Avec obéissance, le nouveau président français suit la feuille de route imposée par M. Juncker, président de la Commission européenne et représentant des puissances financières, réels gouvernants des pays européens. Pour mémoire, en janvier 2015 cette même commission envoyait des experts éplucher les comptes de l’état français considéré comme mauvais élève. M. Juncker affirmait : « Je voudrais que l’effort en matière de réformes structurelles aille plus loin » [1].

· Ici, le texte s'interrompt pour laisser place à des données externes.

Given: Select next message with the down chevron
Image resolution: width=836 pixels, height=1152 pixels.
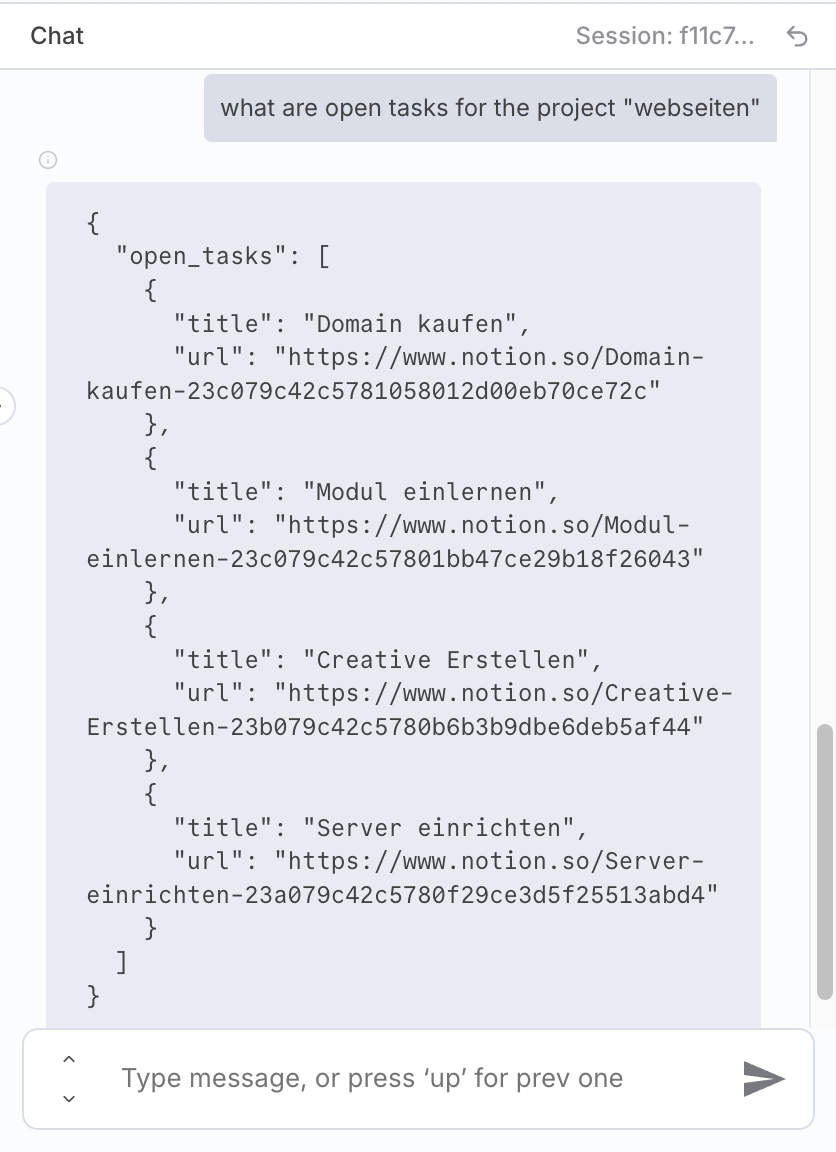Looking at the screenshot, I should point(69,1098).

La France était déjà au garde à vous ; le 10 décembre 2014, Emmanuel Macron (actuel président) à ce moment-là ministre de l’économie et Manuel Valls, premier ministre du gouvernement Hollande, présentaient au conseil des ministres et à la presse le projet de loi « pour la croissance, l’activité et l’égalité des chances économiques » appelée aussi « Loi Macron ». Le titre est précis, « la croissance sous-entendue économique, l’activité économique et l’égalité des chances économiques », rien ne compte à part la finance, rien au-dessus de l’argent; c’est la priorité absolue. L’être humain devient « l’outil » au même titre que les machines du début de l’ère industrielle pour atteindre cet objectif que rien ne doit freiner ; il est déshumanisé par la loi pour ne devenir qu’un simple objet au service de l’économie. Trois mots sont également mis en exergue ; Libérer-Investir-Travailler que l’on pourrait résumer en un seul : LIBERALISME [2].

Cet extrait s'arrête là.